Include enough detail about the session and your treatment that, if another therapist unfamiliar with that patient filled in for you, they’d have a reasonable idea of where to begin. But don’t waste time providing irrelevant information. Sticking closely to the critical details can be a huge timesaver. With some practice, you’ll be surprised at how much information can fit into just 2-3 paragraphs.

3. Establish SMART Goals 

SMART goals are those that are specific, measurable, attainable, relevant, and time-based. This way of thinking about goals helps you more clearly define just what it is you’re trying to accomplish with a patient and ensure you’re able to reach them.

4. Don’t Rely on Copy/Paste

It’s tempting to speed up the process of note-taking by cutting and pasting, but this approach isn’t usually effective. Every appointment is unique, so you’ll want to create progress notes that are appropriate for each session. 

5. Don’t Wait

When you have a busy daily schedule, it’s easy to fall behind on your progress notes. But the longer you wait, the more difficult it will be to remember important details. So the more time that passes between your session and when you document it, the longer it will take you to write your notes. Sooner rather than later is a time-saver.

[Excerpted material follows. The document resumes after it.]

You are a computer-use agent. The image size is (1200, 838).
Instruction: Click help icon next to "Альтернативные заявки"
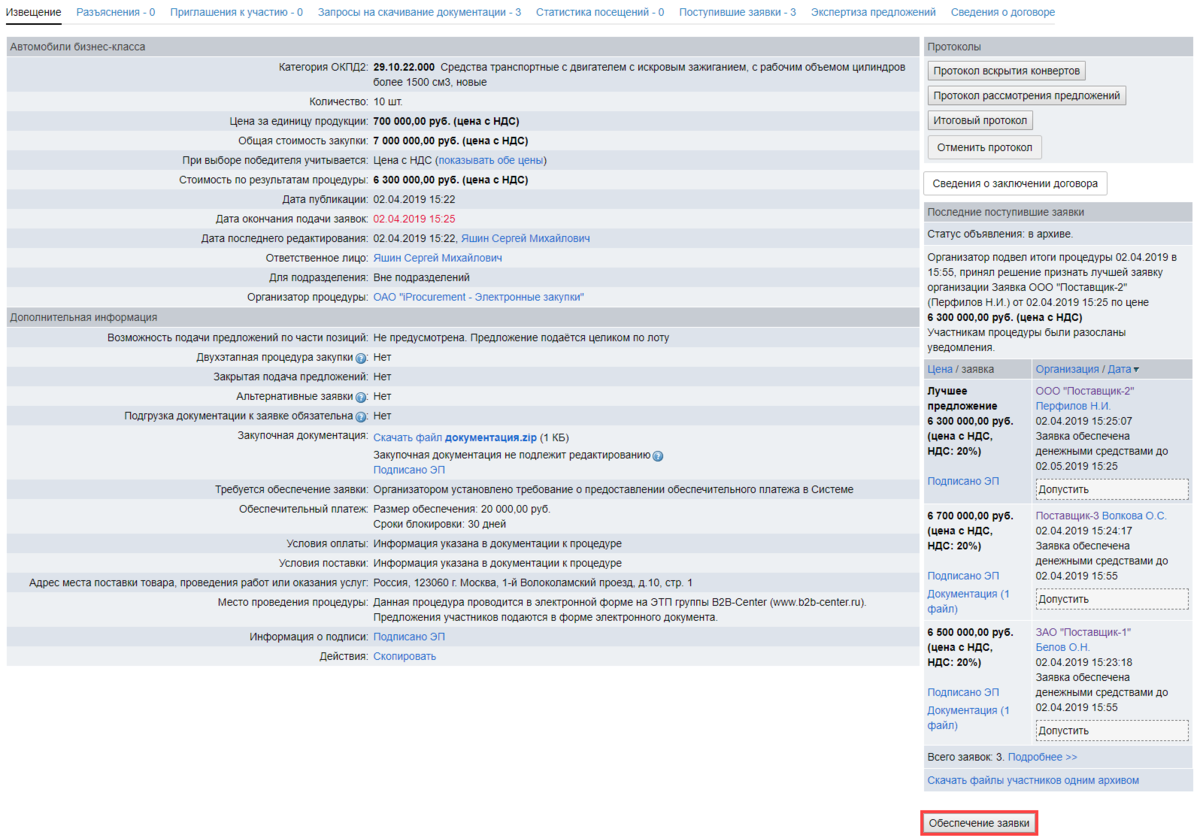click(x=361, y=397)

6. Make Sure Notes are Legible

If you’re taking progress notes by hand, make sure what ends up on paper can be easily deciphered. If you’re one of the many people whose handwriting isn’t the best, it may be time to start typing your notes instead. Insurance reviewers, supervisors, caretakers, and other practitioners rely on progress notes to make important decisions regarding your clients’ care. Ideally, progress notes should be typed out and stored electronically.

Occupational Therapy SOAP Notes Example

So what does a SOAP note actually look like? Here are a couple of examples. 

Today, the patient is presenting with 5/10 knee pain following her total knee replacement three weeks ago. She reports performing her home exercise program daily and says that she can now bend down enough to reach her bottom dresser drawer. She is upbeat about her progress, but says that she is still experiencing radiating symptoms in the evening. She continues to use naproxen daily. Improved range of motion and stability of her left leg confirms that her use of her home exercise plan is improving her range of motion and strength. Add stability exercises to home exercise program to stabilize patient’s left leg in the new range. Decrease OT frequency from 3x/week to 2x/week as tolerated.”

Notice that this progress note isn’t especially lengthy. It wouldn’t require a lot of time to write. The main challenge of writing an effective progress note is the focused attention that goes into it. For example, the first section describes the specifics of what the patient reported during the session. The second section identifies the therapist’s observations of the effects of the home exercise program. The third offers the therapist’s professional recommendation on how the home exercise program should be modified. And the fourth shows the plan for the next few sessions.

SOAP Takes the Pain Out of Progress Notes

Using the SOAP format won’t make progress note-taking as enjoyable as the therapy services you provide, but it will simplify the process and make it less painful. By capturing client progress data using an easy-to-remember format, you’ll spend less time in front of a computer screen and more time in front of patients.